Apart from questioning its principles, another good way of deepening our understanding of any society, in terms of both its reality and its potential for change, is by seeking new perspectives on it; by looking at it in different, novel ways. Not only are our horizons expanded by this, but otherwise hidden assumptions about our world may also be brought into the spotlight, sometimes for the first time. The purpose is not to nurture dissatisfaction, but to loosen imagination. Think big, and think deep.
Grant Bartley
“If there were a nation of gods, it would govern itself democratically. A government so perfect is not suited to men.”
Jean-Jacques Rousseau, The Social Contract, 1762
Three articles in this issue of Philosophy Now are specifically about democracy. This is crucial in an issue about ‘visions of society’ as it is mainly through democracy that competing visions of society can be examined and brought into reality. Matt Qvortrup tells us about the aristocratic Aristotle’s astonishingly prescient advocacy of democracy. Mihail Evans describes a surprising new way to think about the fundamental nature of political representation. And Lorenzo Capitani floats an idea about requiring voters to be qualified by examination to cast their votes on different issues.
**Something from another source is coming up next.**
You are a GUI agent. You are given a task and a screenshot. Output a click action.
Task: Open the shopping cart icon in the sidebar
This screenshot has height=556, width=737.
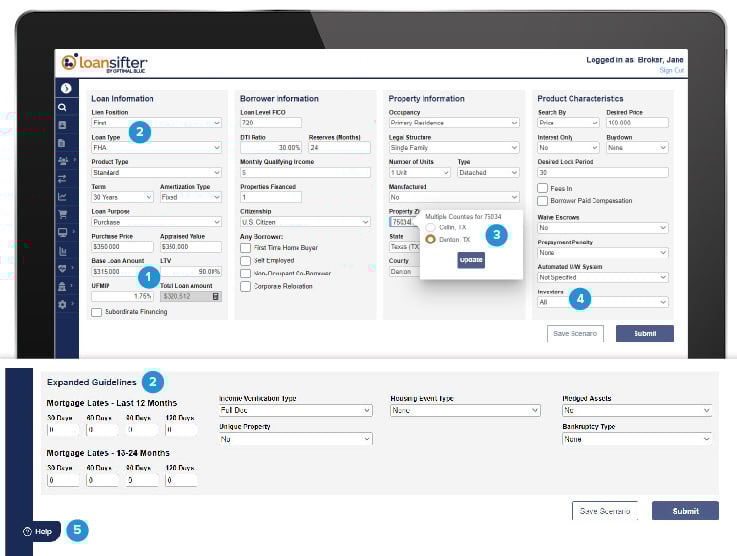(63, 214)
This year many people have been fretting about the nature of democracy, with a highly contentious presidential election in the USA, a close-run federal election in Australia and a bruising referendum in Britain. In the last of these the democratic nature or otherwise of the European Union’s decision-making processes was one factor in the debate. What is it for a system of government to be sufficiently democratic? What is it for an election to be sufficiently democratic? Voices are raised complaining that one side or both have lied, or been guilty of scaremongering, unfair campaigning or other failings, and that the legitimacy of the election has therefore been compromised. Pollsters’ estimates of demographics lead to angry claims that some votes should not have counted because those casting them were too old, too poorly-educated, insufficiently able to grasp the complex issues at stake, or insufficiently able to detect and discount lies told by politicians. I believe we should all develop and help others develop the ability to make well-reasoned voting decisions. But a slogan of those campaigning to widen the franchise in the 19th century was “trust the people.” We should. Not because every individual can be confidently trusted to always be an ideally rational voter (if there is any such creature) but because in general and in the long term the consequences of trusting the people tend to be far better than the consequences of not doing so.